В этот же день отец и сын посетили меня в моем врачебном кабинете. Я уже знал этого забавного малыша и всякий раз был рад видеть его, который при всей своей самоуверенности был все же любезен. Вспомнил ли он меня, я не знаю, но он вел себя безупречно, как совершенно разумный член человеческого общества. Консультация была короткой. Отец начал с того, что, несмотря на все разъяснения, страх Ганса перед лошадьми пока не уменьшился. Нам также пришлось сознаться в том, что связь между лошадьми, которых он боялся, и раскрытыми нежными побуждениями к матери была малоэффективной. Детали, которые я теперь узнал (Ганса особенно смущает то, что́ у лошадей перед глазами, и чернота возле рта), несомненно, нельзя было объяснить, основываясь на том, что нам было известно. Но когда я смотрел на них, сидевших передо мной, и выслушивал при этом описание его страха лошадей, у меня блеснула мысль о следующей части решения, которая, как мне стало понятно, как раз от отца могла ускользнуть. Я в шутку спросил Ганса, не носят ли его лошади очков, на что он ответил отрицательно, затем – не носит ли его отец очки, что он опять-таки, вопреки всей очевидности, отверг, не имеет ли он в виду под чернотой возле «рта» усы, а затем сообщаю ему, что он боится своего отца именно потому, что он так любит мать. Он вынужден думать, что из-за этого отец зол на него, но это не так, отец его все-таки любит, и он может безбоязненно во всем ему признаться. Давно, еще до того, как он появился на свет, я уже знал, что родится маленький Ганс, который будет так любить свою маму, что из-за нее будет бояться отца, и рассказывал об этом его отцу. «Почему ты думаешь, что я злюсь на тебя? – здесь перебил меня отец. – Разве я тебя ругал или бил?» – «О да, ты меня бил», – заявляет Ганс. «Это неправда. Когда же?» – «Сегодня утром», – напомнил малыш, и отец вспомнил, что Ганс совершенно неожиданно толкнул его головой в живот, после чего он рефлекторно ударил его рукой. Примечательно, что эту деталь отец не включил в взаимосвязь невроза, но теперь он понял ее как выражение враждебной диспозиции малыша по отношению к нему, возможно, так же как проявление потребности получить за это наказание[22].

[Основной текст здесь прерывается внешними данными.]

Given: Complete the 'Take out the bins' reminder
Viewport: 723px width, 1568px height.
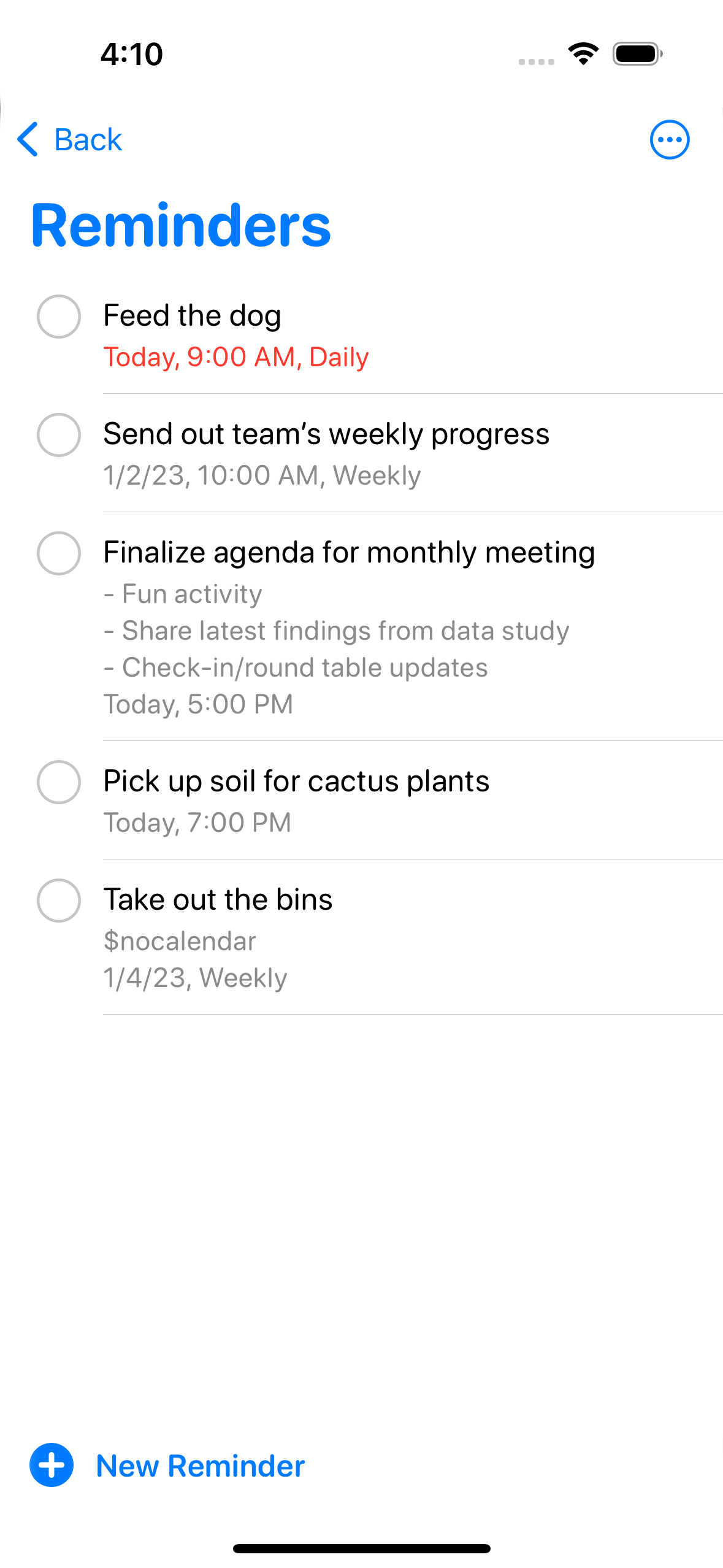Looking at the screenshot, I should tap(59, 901).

По пути домой Ганс спросил отца: «Разве профессор разговаривает с Богом, раз он все может знать заранее?» Я был бы необычайно горд этим признанием из детских уст, не будь оно спровоцировано моим шутливым хвастовством. После этой консультации я почти каждый день получал вести об изменениях в самочувствии маленького пациента. Не стоило ожидать, что после моего сообщения он одним махом сможет избавиться от тревоги, но оказалось, что теперь ему уже дана возможность представлять свои бессознательные продукты и покончить с фобией. Отныне он осуществлял программу, которую я с самого начала мог изложить его отцу.
2 апреля можно констатировать первое существенное улучшение. Если до сих пор его никогда нельзя было побудить на долгое время выйти за ворота и всякий раз, когда появлялись лошади, он со всеми признаками ужаса мчался домой, то теперь он остается перед воротами целый час, даже если мимо проезжают телеги, что у нас довольно часто случается. Иногда он бежит в дом, когда видит, как вдали едут лошади, но тотчас, словно передумав, возвращается обратно. Во всяком случае, от тревоги имеются только остатки, и с тех пор, как было дано разъяснение, нельзя не заметить прогресса. Вечером он говорит: «Раз уж мы вышли за ворота, то давай пойдем в городской парк».
3 апреля рано утром он приходит ко мне в кровать, тогда как в последние дни он больше не приходил и даже, казалось, гордился таким воздержанием. Я спрашиваю: «Почему же ты сегодня пришел?»
Ганс. Пока я буду бояться, я больше не приду.
Я. Значит, ты приходишь ко мне потому, что боишься?
Ганс. Когда я не у тебя, я боюсь; когда я не у тебя в кровати, тогда я боюсь. Пока я не буду больше бояться, я больше не приду.
Я. Значит, ты меня любишь и тебе страшно, когда ты утром находишься в своей кровати; поэтому ты приходишь ко мне?